Friday, November 10, 2006

A Disasterous Upgrade - and a Warning about Nomad.

What a disastrous week we have had! Last weekend, we upgraded one of our most critical systems on the Domino server. The system in question is primarily transaction based and as a result records are being added and deleted constantly.

The upgrade went well and all our post-implementation and testing was great. We all went home on Saturday feeling much relieved that the upgrade had gone as planned.

On Monday, the first day in which the system was going to be used by our clients, we received a phone call to say that they were able to create a record with the same primary key as another record in the system. We commenced an investigation to see what the extent of the problem was, not expecting a great deal of trouble after all of the testing we have done. We were surprised. There were quite a few duplicate records, many of which were very similar but not exactly the same. The dates on these records varied considerably making it even harder to identify a pattern.

In desperation, we reverted to the previous version of the system. A short while later, records with the current date began to appear despite the fact that we had locked users out. Classic replication syndrome - but where was the replica?

We have been in the process of getting an offsite server setup but we didn't have the connection in place. The people responsible for installing the server had obviously used an Internet connection to get the initial set of replicas. I hadn't given any thought to that server as it wasn't "active" but as a notes person, I quickly realised the problem and asked them to remove their replica of the database.
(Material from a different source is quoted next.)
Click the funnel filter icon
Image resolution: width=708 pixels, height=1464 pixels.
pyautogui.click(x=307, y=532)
All went well and we managed to revert back to the old version of the database.

Then the investigation began. How could something that had been tested so well be faulty. To cut a long story short, it turned out to be a replication issue. Our offsite server had been connected at some point in the past, via the Internet. This would have enabled them to get replicas of our databases. The server was then disconnected because we were going to have a more appropriate direct connection installed. The cable company, despite repeated requests to install the connection took several months to connect the cable. It was only connected yesterday (well after the problem).
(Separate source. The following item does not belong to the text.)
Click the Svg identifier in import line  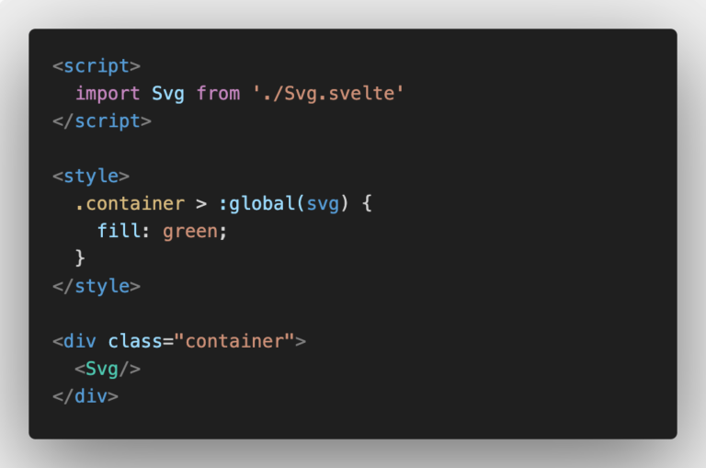[168, 94]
During the long wait for the cable connection, our offsite server had obviously been reconnected to the Internet, hence the replication issues we had after the restore. More importantly, the offsite server had been disconnected long enough for the deletion stubs to be purged from the database. This made our deleted records look like they should be available again. When the server was reconnected and replicated, it performed some resurrections. This was where our problem began.

We would have been okay if the server had not been connected at all - or if the server had been connected and remained connected - or if we had a longer period on retention of deletion stubs. This one will take some explaining to management.
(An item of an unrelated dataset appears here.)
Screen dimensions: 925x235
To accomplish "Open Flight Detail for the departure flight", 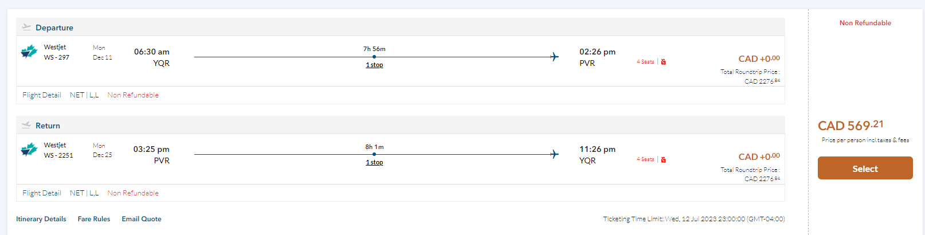I will (x=42, y=95).
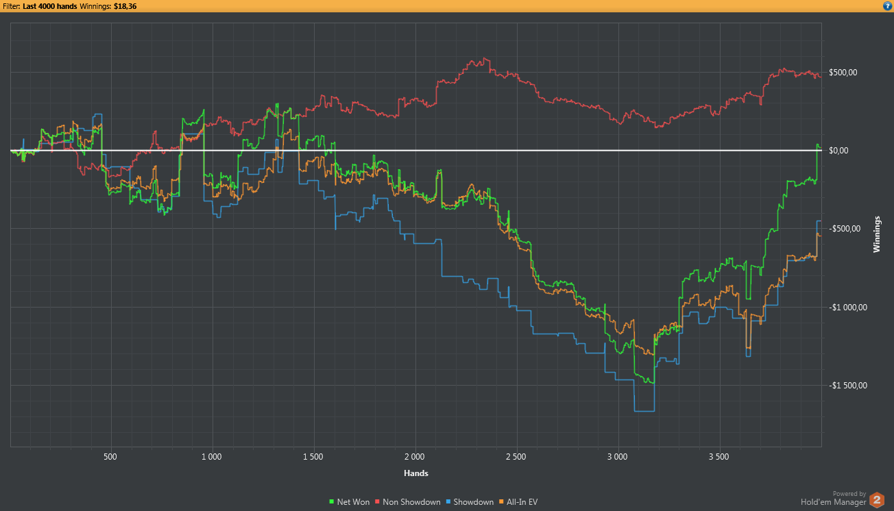Click the blue help question mark icon
Viewport: 894px width, 511px height.
point(887,5)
So why is this very rare, very unlikely condition important?

I was trying to think of all way it could recur. Apart from the obvious things such as having a local replica on your PC but turning your PC off when going on a very long holiday, I couldn't think of anything immediately... but now, a new thought springs to mind.

There are obviously a lot of people who are really excited about Nomad (Notes on a USB memory stick). It just occurred to me that if you only use your stick when on holidays or when travelling, any database replicas you have locally on it will grow old and you could find yourself with the same problem.

This isn't a problem with Nomad or with Notes and it will only affect certain types of databases. Nevertheless, you should be prepared for it.